» **Material to process**:
========================

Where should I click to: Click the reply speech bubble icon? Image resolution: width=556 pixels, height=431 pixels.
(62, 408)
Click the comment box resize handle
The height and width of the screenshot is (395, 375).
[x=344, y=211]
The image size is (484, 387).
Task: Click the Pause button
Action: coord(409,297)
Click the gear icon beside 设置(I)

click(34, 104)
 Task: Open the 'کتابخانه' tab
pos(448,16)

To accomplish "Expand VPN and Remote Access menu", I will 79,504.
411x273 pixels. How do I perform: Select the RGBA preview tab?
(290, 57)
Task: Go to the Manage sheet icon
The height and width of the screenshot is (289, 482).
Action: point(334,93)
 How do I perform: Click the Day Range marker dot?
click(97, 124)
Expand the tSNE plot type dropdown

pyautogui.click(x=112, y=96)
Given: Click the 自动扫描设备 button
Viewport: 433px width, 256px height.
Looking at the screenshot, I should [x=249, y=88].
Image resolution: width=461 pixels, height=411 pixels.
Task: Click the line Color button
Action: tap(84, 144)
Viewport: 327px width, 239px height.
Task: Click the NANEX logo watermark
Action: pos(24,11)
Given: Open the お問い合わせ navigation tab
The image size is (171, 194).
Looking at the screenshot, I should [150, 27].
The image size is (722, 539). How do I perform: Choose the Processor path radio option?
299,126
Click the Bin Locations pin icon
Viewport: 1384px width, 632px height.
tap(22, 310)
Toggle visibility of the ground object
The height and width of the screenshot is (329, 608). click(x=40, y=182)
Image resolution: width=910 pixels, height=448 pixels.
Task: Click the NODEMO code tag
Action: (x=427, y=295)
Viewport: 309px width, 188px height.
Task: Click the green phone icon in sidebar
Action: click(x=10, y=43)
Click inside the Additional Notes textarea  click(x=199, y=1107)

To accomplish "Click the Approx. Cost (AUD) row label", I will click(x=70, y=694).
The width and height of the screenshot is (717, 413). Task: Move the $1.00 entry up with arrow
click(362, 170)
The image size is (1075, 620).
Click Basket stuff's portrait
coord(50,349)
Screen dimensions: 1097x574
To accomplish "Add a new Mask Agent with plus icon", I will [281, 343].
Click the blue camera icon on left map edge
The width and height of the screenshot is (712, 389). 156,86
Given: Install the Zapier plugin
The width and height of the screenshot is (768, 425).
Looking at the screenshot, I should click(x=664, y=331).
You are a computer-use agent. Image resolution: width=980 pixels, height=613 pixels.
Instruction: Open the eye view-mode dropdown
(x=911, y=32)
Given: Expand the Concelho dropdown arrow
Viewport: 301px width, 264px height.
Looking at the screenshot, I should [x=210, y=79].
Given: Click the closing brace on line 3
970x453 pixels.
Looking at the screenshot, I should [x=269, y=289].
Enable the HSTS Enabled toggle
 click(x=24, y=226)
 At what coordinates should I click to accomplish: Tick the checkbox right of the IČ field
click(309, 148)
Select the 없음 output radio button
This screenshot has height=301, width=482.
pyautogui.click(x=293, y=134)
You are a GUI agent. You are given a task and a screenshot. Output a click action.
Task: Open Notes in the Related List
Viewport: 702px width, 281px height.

========================

» **Task**:
From the listing above, the lines starting with the one that has "Enable the HSTS Enabled toggle" and running through the one that has "Task: Open Notes in the Related List" should be copied exactly, ends included.

» **Solution below**:
Enable the HSTS Enabled toggle
 click(x=24, y=226)
 At what coordinates should I click to accomplish: Tick the checkbox right of the IČ field
click(309, 148)
Select the 없음 output radio button
This screenshot has height=301, width=482.
pyautogui.click(x=293, y=134)
You are a GUI agent. You are given a task and a screenshot. Output a click action.
Task: Open Notes in the Related List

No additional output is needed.